Document:

>> Begin

Canadian artist Praksh Shirke fills in the snout of a grizzly bear with coloured sand. Prakash has taken the ancient Indian art of Rangoli and transformed it.

I am no stranger to Kolam or Rangoli as it’s more popularly known. Many of you will know it as Aripana, Madana and Chowkpurna.

Growing up, most mornings, my Mom would wash the courtyard and then do a quick geometric design with powdered rice flour. On special occasions, she would mix the powder in water and do a wet Kolam. That’s the thing with culture; there are always elements that are common to people irrespective of which part of India you come from.

So, when I heard about a Rangoli exhibition by Prakash Shirke, a Canadian artist, I imagined a more elaborate and intricate version of Amma’s kolam.

I was mistaken.

Narendra Modi and Abdul Kalam shared the room with a fierce Grizzly bear and a resplendent sunset or was it sunrise and at the far end was Guru Gobind Singhji? The colourful pieces had photograph-like clarity.

Prakash captures the serenity of Shri Guru Gobind with stunning results. The image was created using powdered sand.

Prakash captures the serenity of Shri Guru Gobind Singhji with stunning results. The image was created using powdered sand.

Prakash is showcasing his stunning sand-art or Rangoli until Saturday, Sept. 13 at 75 Clarence St. in Brampton in a plaza near Kennedy Road and Queen Street. If you have time, check it out. Show hours are: Mon-Fri: 10 a.m. to 2 p.m. and 4 p.m. to 10 p.m. and on the weekend (Sat-Sun), you can watch Prakash draw the Rangoli, 10 a.m. to 10 p.m.

>> End

Text and element pointing rows:
>> Begin

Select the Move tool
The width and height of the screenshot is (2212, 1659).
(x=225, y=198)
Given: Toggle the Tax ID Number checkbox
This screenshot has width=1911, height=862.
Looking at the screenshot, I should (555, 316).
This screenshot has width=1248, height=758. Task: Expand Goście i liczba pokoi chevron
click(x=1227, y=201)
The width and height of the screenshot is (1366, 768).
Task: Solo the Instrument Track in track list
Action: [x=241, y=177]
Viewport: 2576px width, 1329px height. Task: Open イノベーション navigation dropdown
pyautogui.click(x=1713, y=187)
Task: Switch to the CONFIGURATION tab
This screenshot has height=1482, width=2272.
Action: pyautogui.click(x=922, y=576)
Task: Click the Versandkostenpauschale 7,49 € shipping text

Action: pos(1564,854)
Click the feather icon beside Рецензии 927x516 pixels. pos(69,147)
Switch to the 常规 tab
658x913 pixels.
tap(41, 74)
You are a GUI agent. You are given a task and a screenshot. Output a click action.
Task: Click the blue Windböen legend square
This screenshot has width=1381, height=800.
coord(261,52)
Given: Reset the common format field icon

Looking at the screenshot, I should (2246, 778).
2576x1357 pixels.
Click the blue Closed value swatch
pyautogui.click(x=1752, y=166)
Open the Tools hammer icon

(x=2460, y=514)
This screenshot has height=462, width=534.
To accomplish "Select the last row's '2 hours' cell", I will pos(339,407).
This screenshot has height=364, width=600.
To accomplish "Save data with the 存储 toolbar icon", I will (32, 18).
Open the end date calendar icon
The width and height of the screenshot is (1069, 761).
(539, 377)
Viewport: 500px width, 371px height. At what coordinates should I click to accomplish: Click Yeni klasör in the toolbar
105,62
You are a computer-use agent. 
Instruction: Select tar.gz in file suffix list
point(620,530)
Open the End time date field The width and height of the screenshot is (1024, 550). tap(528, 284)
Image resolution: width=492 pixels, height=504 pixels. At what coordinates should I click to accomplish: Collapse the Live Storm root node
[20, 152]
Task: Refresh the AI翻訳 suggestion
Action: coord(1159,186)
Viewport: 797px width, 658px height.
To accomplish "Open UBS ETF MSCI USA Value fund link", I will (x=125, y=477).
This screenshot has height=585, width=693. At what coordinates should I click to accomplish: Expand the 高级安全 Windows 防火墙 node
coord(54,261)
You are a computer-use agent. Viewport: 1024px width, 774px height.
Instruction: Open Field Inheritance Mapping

>> End

Task goal: Could you reproduce the article about Prakash Shirke's Rangoli exhibition word for word, from start to finish?

Task output:
Canadian artist Praksh Shirke fills in the snout of a grizzly bear with coloured sand. Prakash has taken the ancient Indian art of Rangoli and transformed it.

I am no stranger to Kolam or Rangoli as it’s more popularly known. Many of you will know it as Aripana, Madana and Chowkpurna.

Growing up, most mornings, my Mom would wash the courtyard and then do a quick geometric design with powdered rice flour. On special occasions, she would mix the powder in water and do a wet Kolam. That’s the thing with culture; there are always elements that are common to people irrespective of which part of India you come from.

So, when I heard about a Rangoli exhibition by Prakash Shirke, a Canadian artist, I imagined a more elaborate and intricate version of Amma’s kolam.

I was mistaken.

Narendra Modi and Abdul Kalam shared the room with a fierce Grizzly bear and a resplendent sunset or was it sunrise and at the far end was Guru Gobind Singhji? The colourful pieces had photograph-like clarity.

Prakash captures the serenity of Shri Guru Gobind with stunning results. The image was created using powdered sand.

Prakash captures the serenity of Shri Guru Gobind Singhji with stunning results. The image was created using powdered sand.

Prakash is showcasing his stunning sand-art or Rangoli until Saturday, Sept. 13 at 75 Clarence St. in Brampton in a plaza near Kennedy Road and Queen Street. If you have time, check it out. Show hours are: Mon-Fri: 10 a.m. to 2 p.m. and 4 p.m. to 10 p.m. and on the weekend (Sat-Sun), you can watch Prakash draw the Rangoli, 10 a.m. to 10 p.m.